| WORK TO BE COMPLETED |
Quote only the lines that start at the line with "The height and" and run to the end of the entries; omit the pictures.

(Dataset entries)
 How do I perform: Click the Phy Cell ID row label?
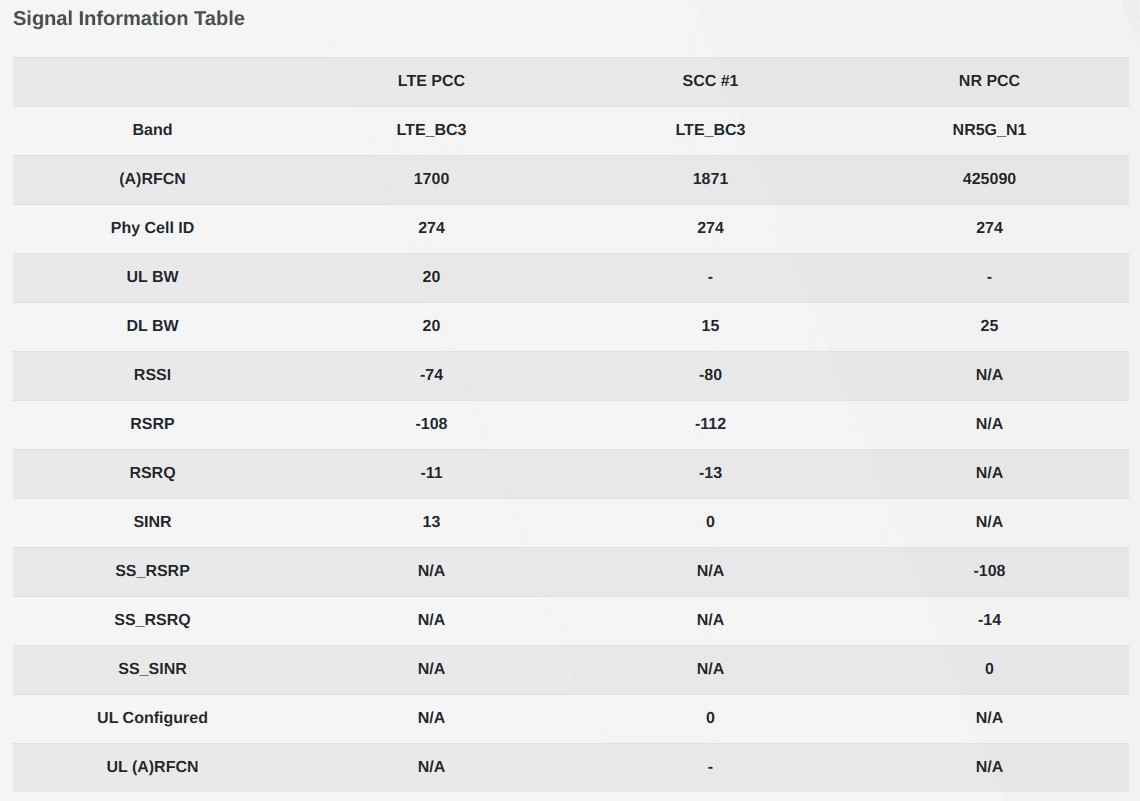click(x=152, y=228)

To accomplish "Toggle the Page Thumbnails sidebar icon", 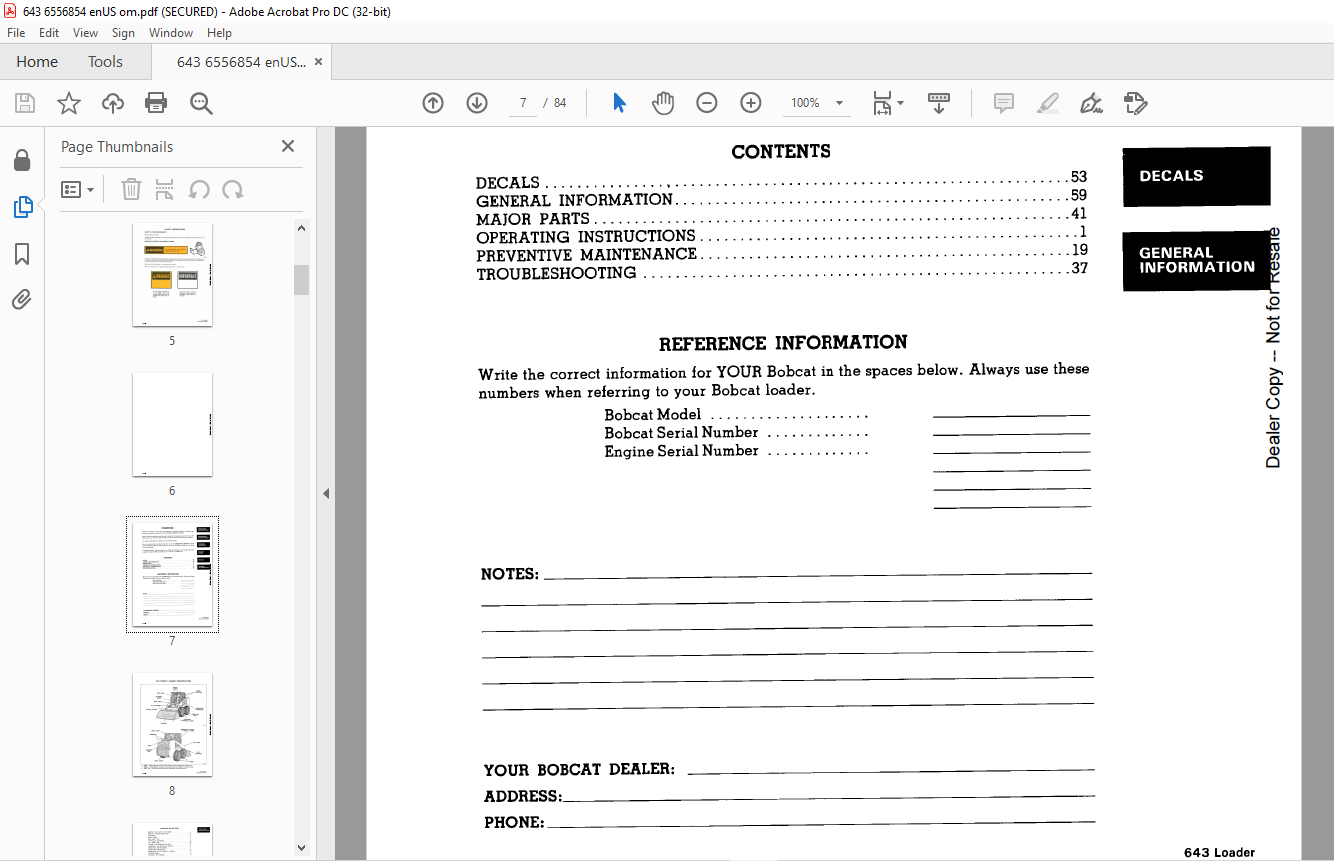I will pos(22,207).
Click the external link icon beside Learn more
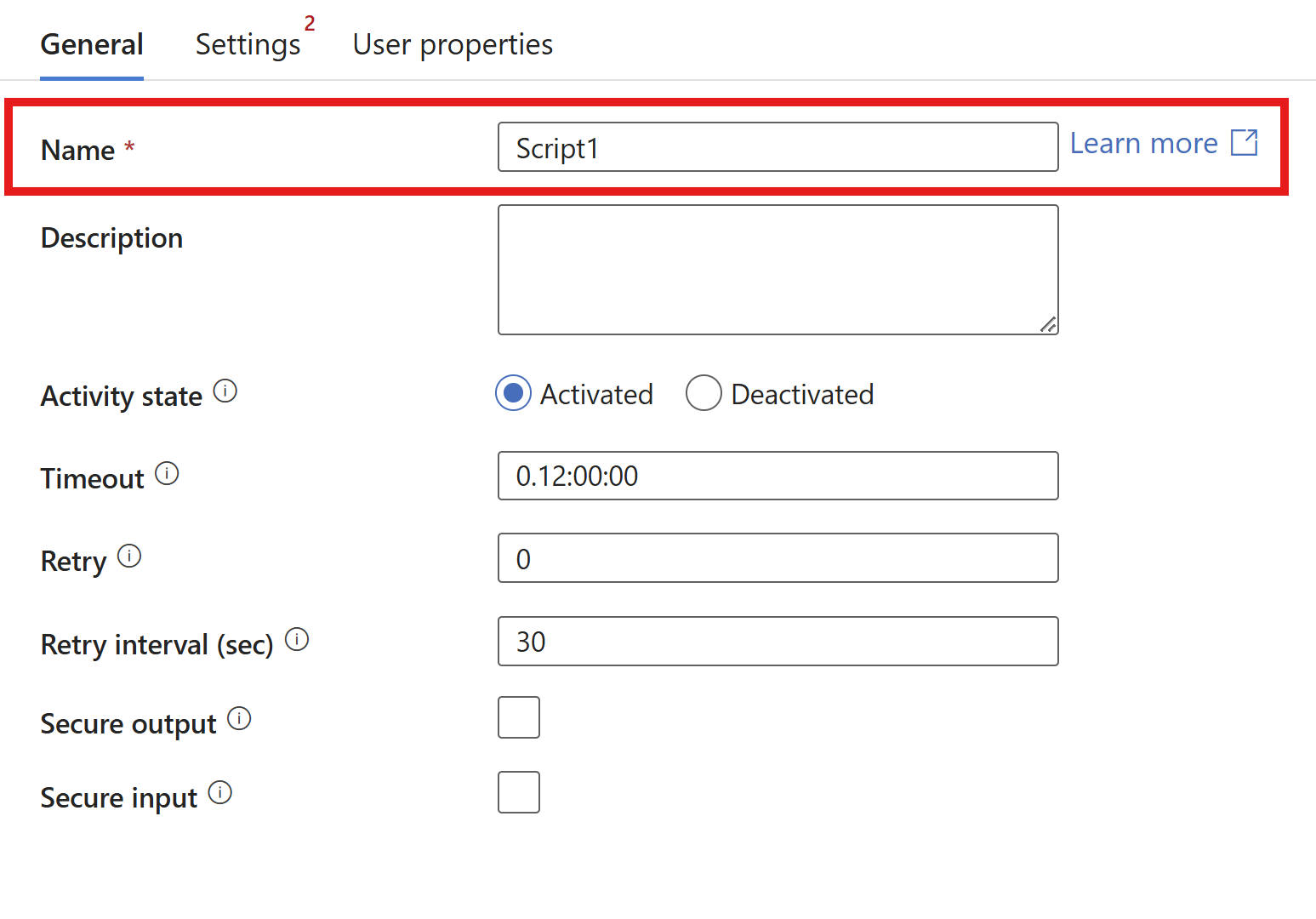This screenshot has width=1316, height=919. coord(1245,143)
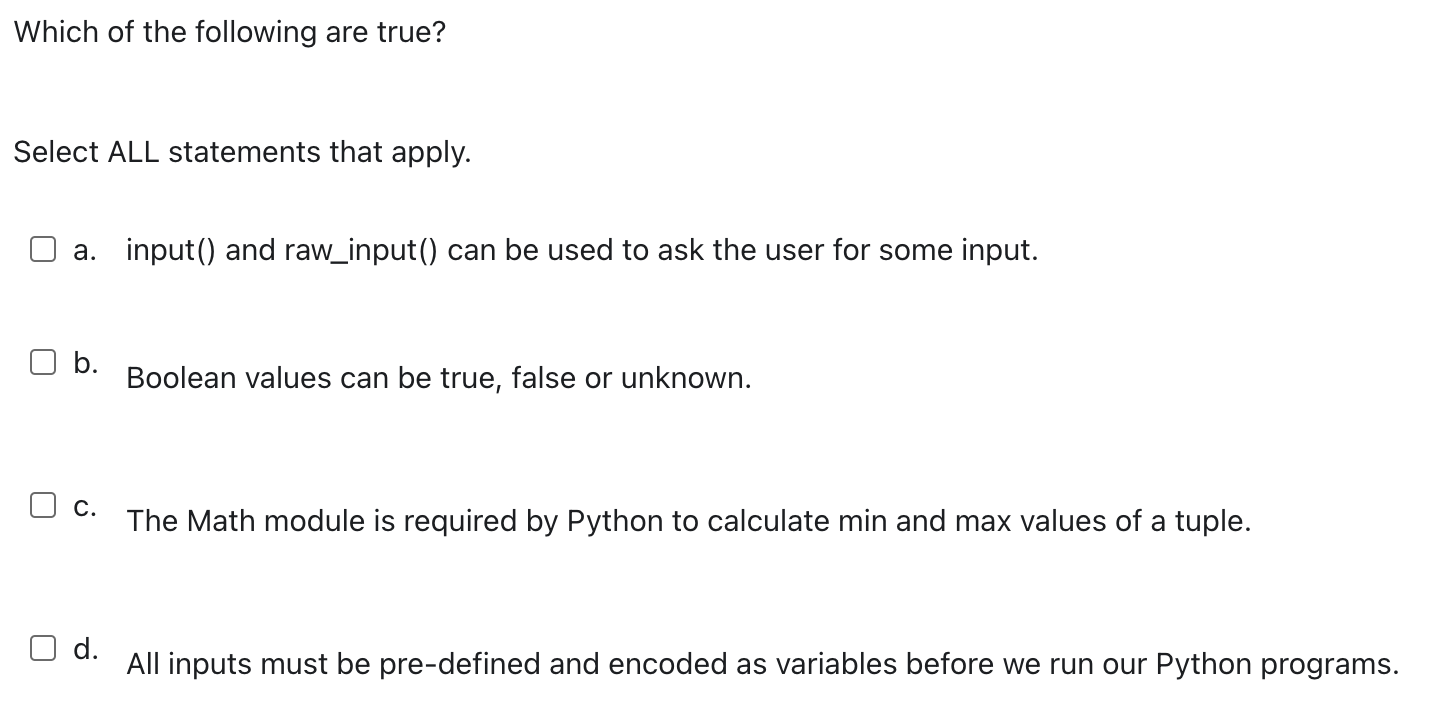This screenshot has width=1440, height=714.
Task: Choose the input() and raw_input() statement text
Action: pyautogui.click(x=582, y=250)
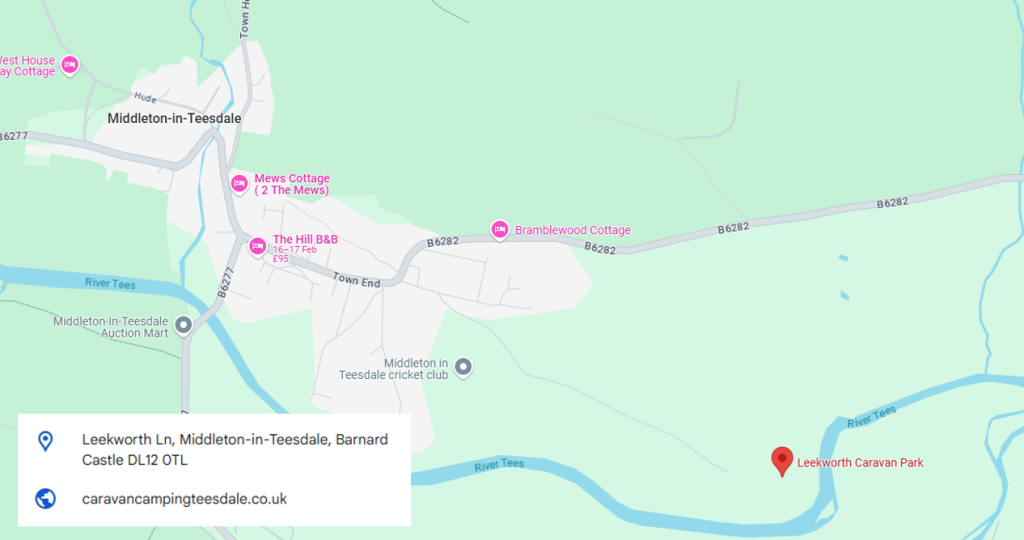The width and height of the screenshot is (1024, 540).
Task: Click the Middleton in Teesdale cricket club label
Action: [393, 369]
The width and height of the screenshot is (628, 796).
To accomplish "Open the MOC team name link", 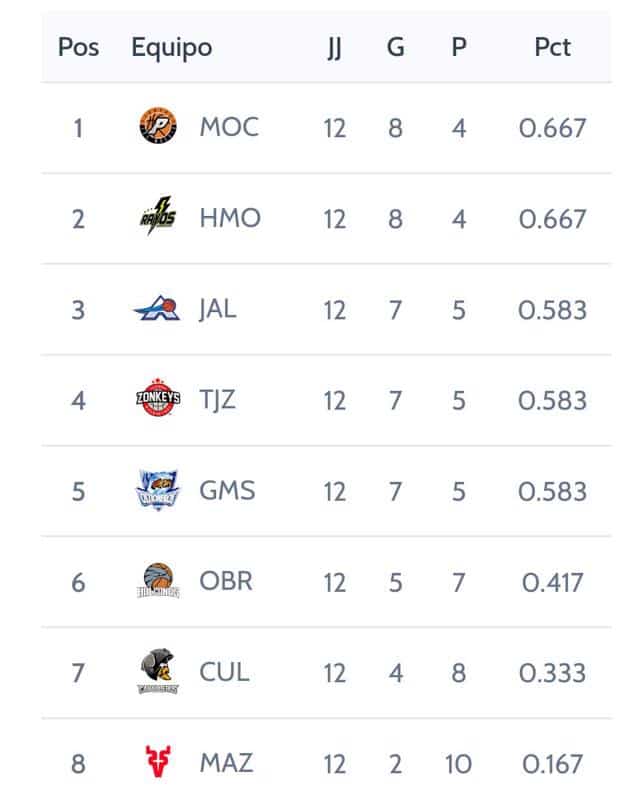I will point(229,127).
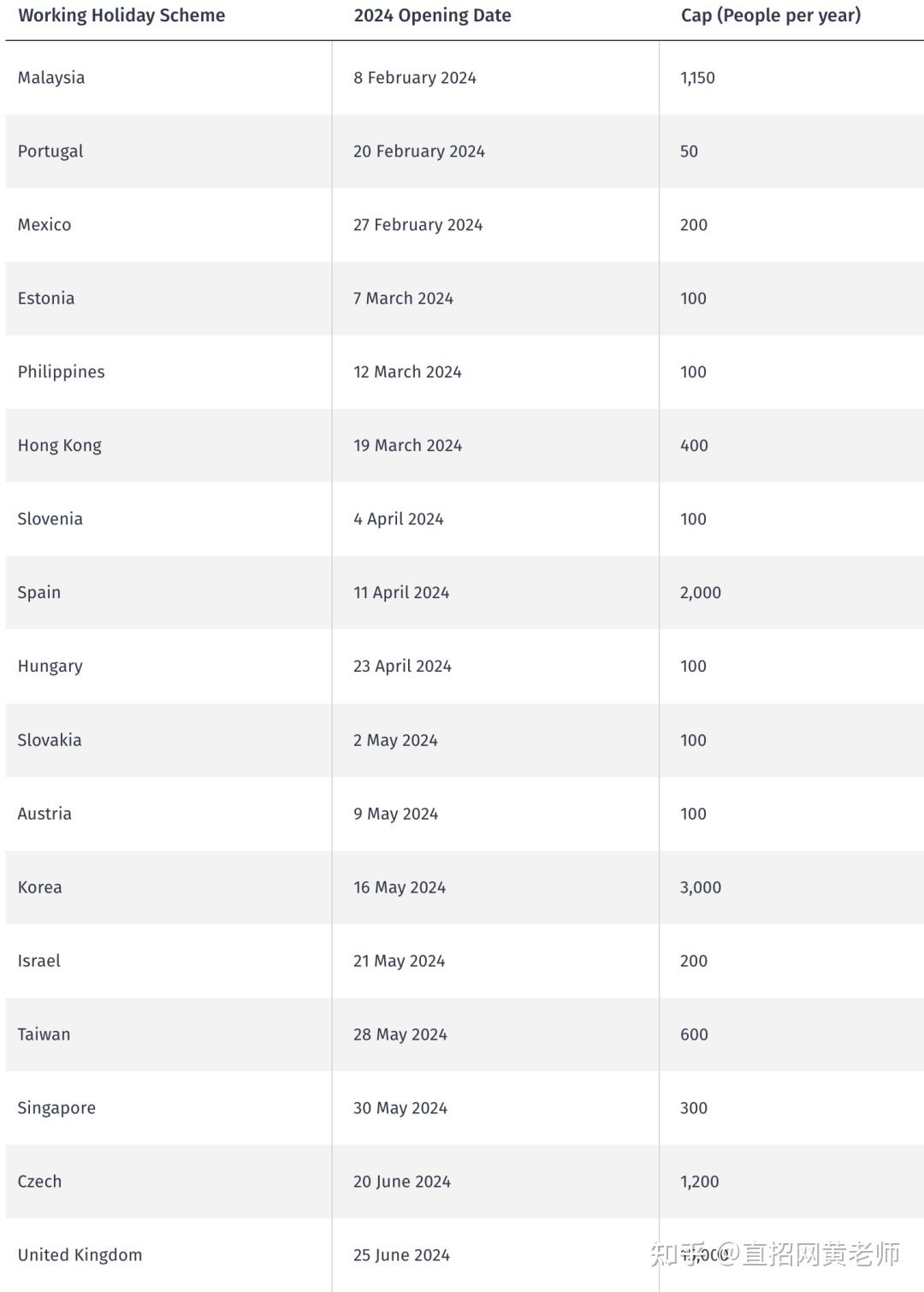Click Hong Kong's cap value 400

click(x=694, y=446)
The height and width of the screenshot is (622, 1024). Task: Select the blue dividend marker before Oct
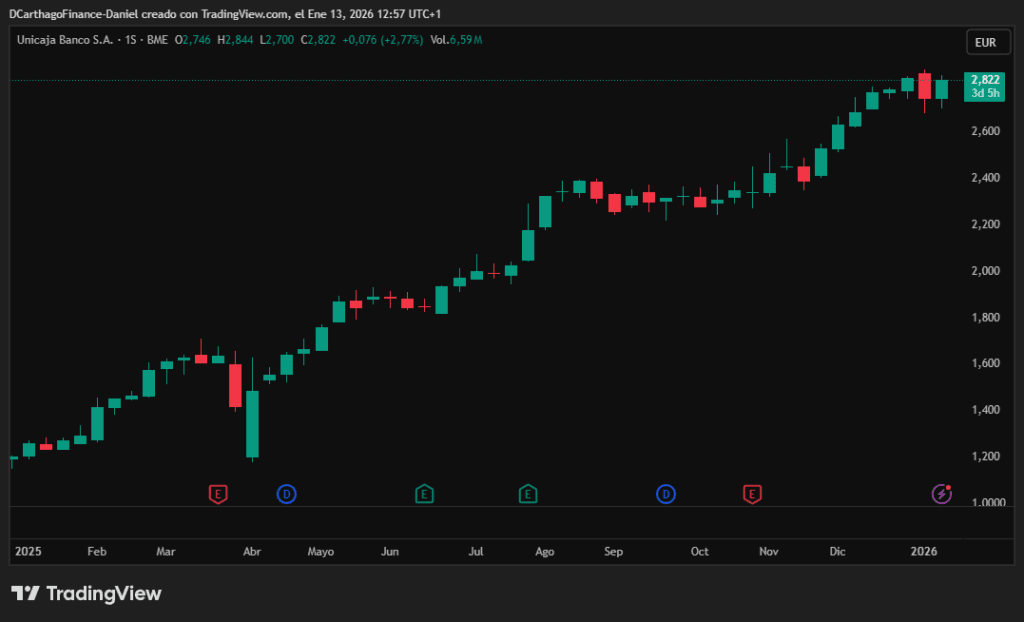666,493
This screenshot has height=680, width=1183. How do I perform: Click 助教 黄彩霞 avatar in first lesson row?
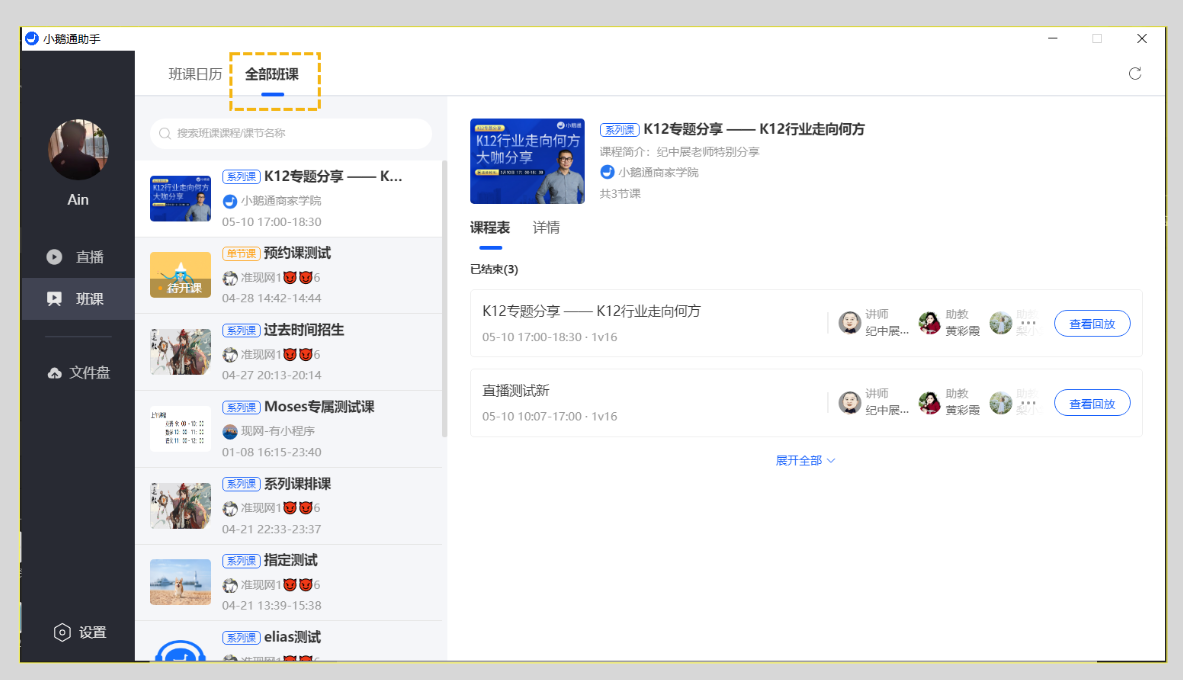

| ANSWER TO THE PROBLEM |
The height and width of the screenshot is (622, 1024). Task: Select the blue dividend marker before Oct
666,493
This screenshot has height=680, width=1183. How do I perform: Click 助教 黄彩霞 avatar in first lesson row?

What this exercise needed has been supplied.